ARLINGTON, Texas - The city of Arlington decided it would not issue a curfew despite violence, vandalism and looting in the city overnight.
Peaceful protest marches were held there Tuesday with police saying everything was under control.
Powerful words chanted in a unified voice in Arlington Tuesday. At the corner of Abram and Center streets in Arlington, a gathering spot for Texans to express their anger over the death of George Floyd.
The afternoon protest attracted a large, diverse crowd. All of them were outraged by what they say are on-going examples of police brutality nationwide.
“How else are we supposed to get our message out without peacefully protesting?” said Chenoa Turner.
Nicodenus Turner was emotional over the show of support at this rally by people who don't look like him but care just the same.
“Honestly, I think America has a chance,” he said. “It’s honestly heartwarming to see all these different ethnicities and different people out here to try to fight for our cause I love everyone thank you so much.”
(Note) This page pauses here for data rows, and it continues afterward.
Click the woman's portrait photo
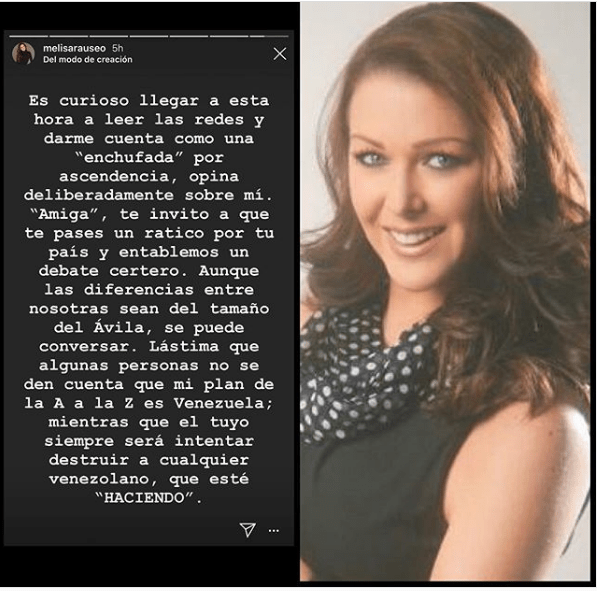Image resolution: width=597 pixels, height=591 pixels. pos(445,292)
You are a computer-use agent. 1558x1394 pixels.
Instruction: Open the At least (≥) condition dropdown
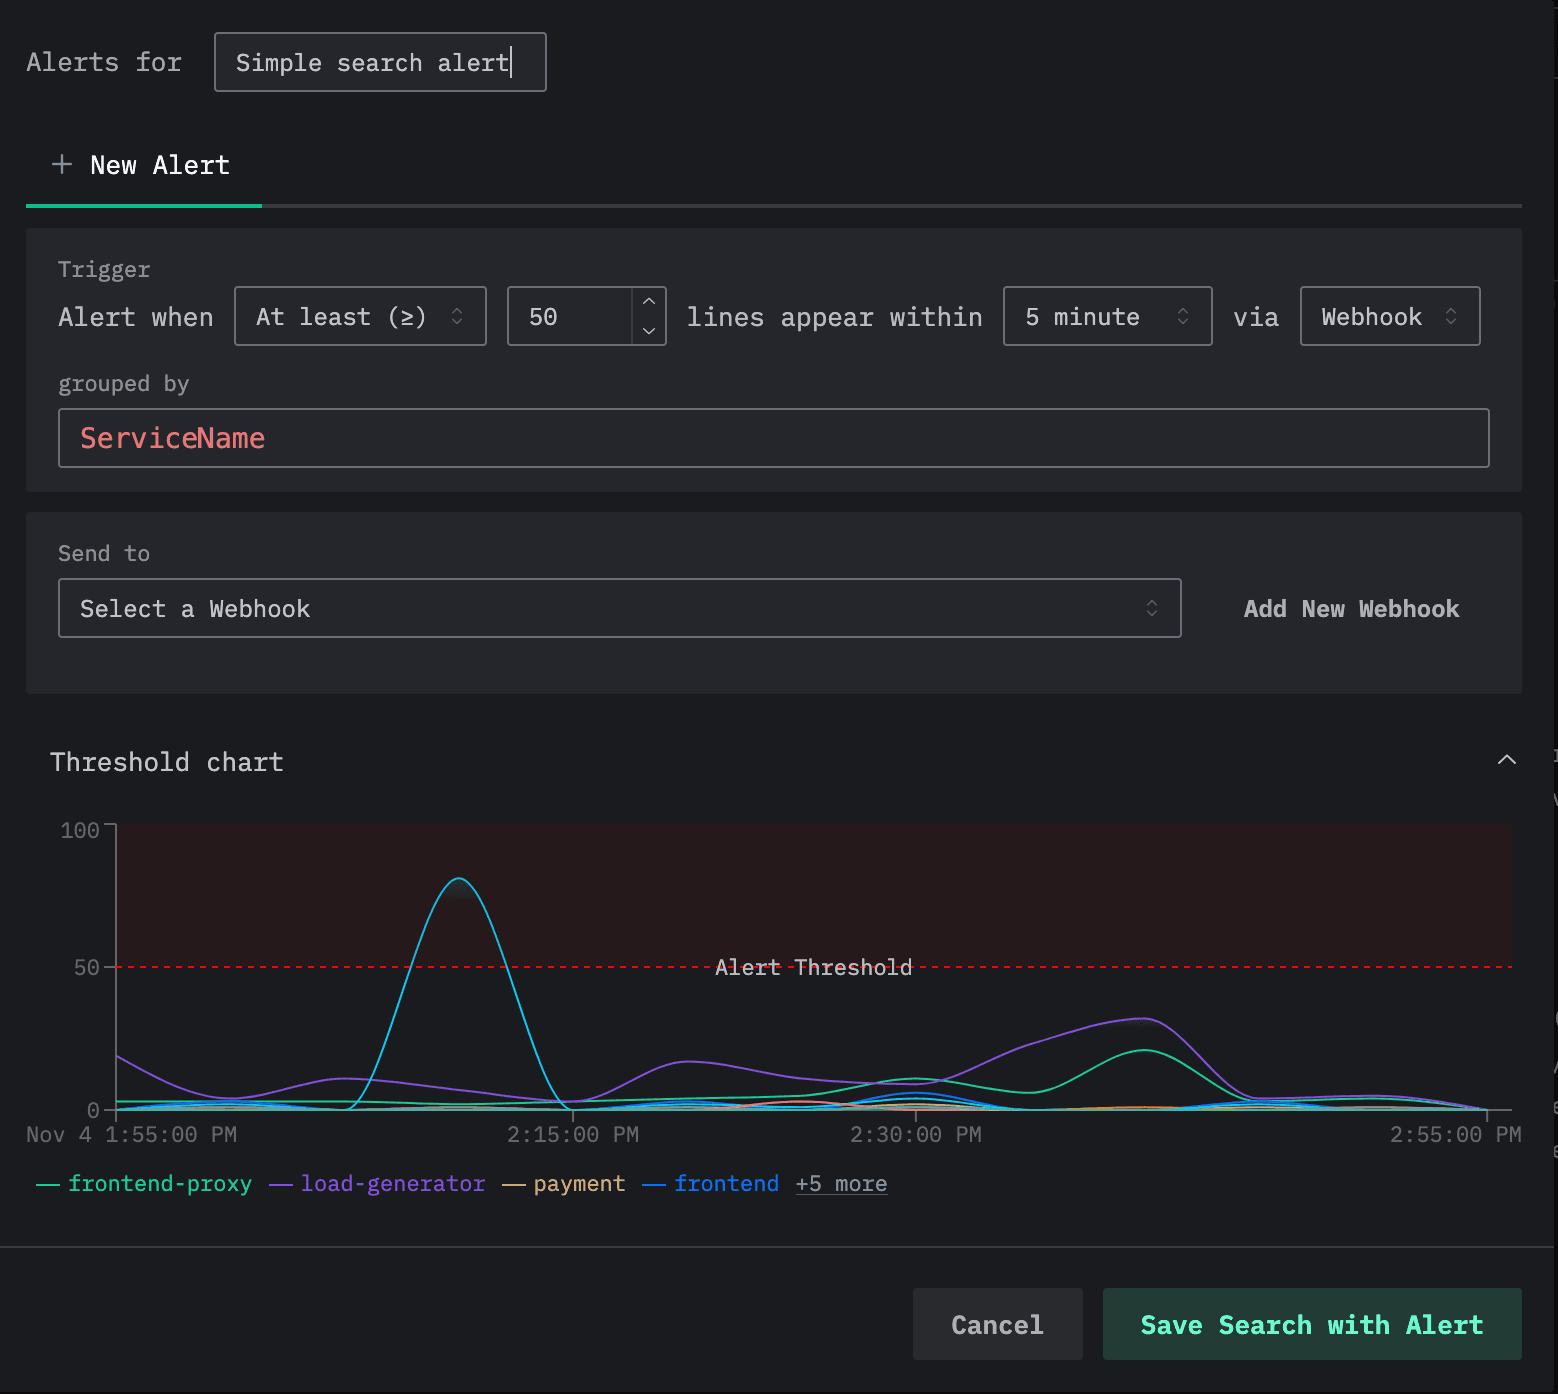tap(360, 317)
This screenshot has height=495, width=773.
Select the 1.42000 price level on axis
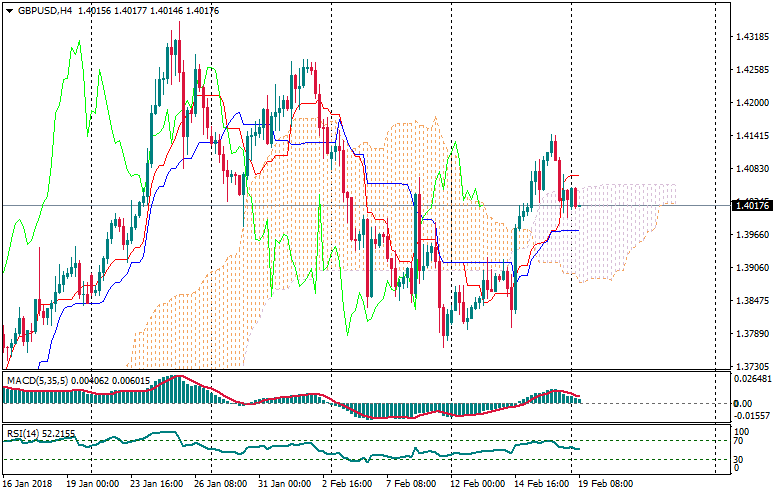pyautogui.click(x=750, y=102)
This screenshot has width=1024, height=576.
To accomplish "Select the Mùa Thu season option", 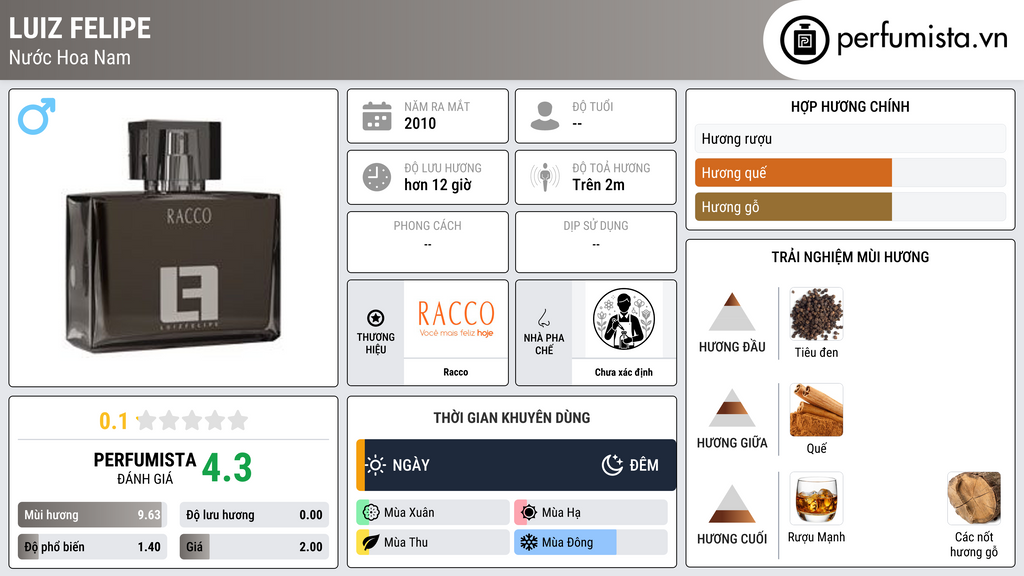I will click(x=433, y=542).

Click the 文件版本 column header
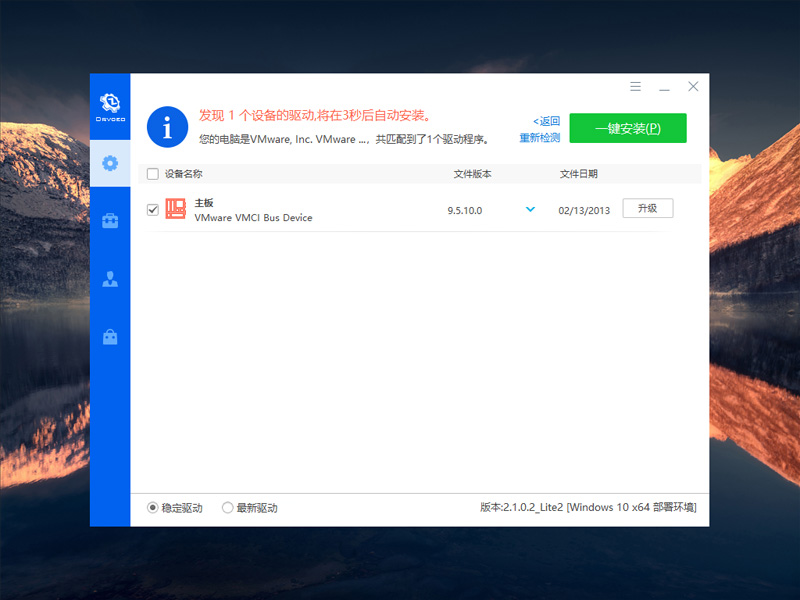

Nicodenus’ sister, Myke, worries about his safety.
“To me, seeing him stand up for something has been the most heartwarming thing that could ever happen to me,” she said.
Tuesday's peaceful protest and march was in stark contrast to an attack on the city and some Arlington police officers Monday night.
A small group of charged a police cruiser, damaging the windshield and marked it with spray paint. The police department was vandalized. Artwork was damaged. Retail stores were also targeted.
“I want to remind people the vast majority of people who came out were peaceful,” said Arlington Police Lt. Chris Cook.
And peaceful protesters at Tuesday’s rally refuse to let those so-called agitators define them or distract from the issue that's struck a nerve with countless Americans all across the country.
At the end of the march, organizers encouraged the group, made up largely of college students, to get out and vote. No one had to be detained or arrested.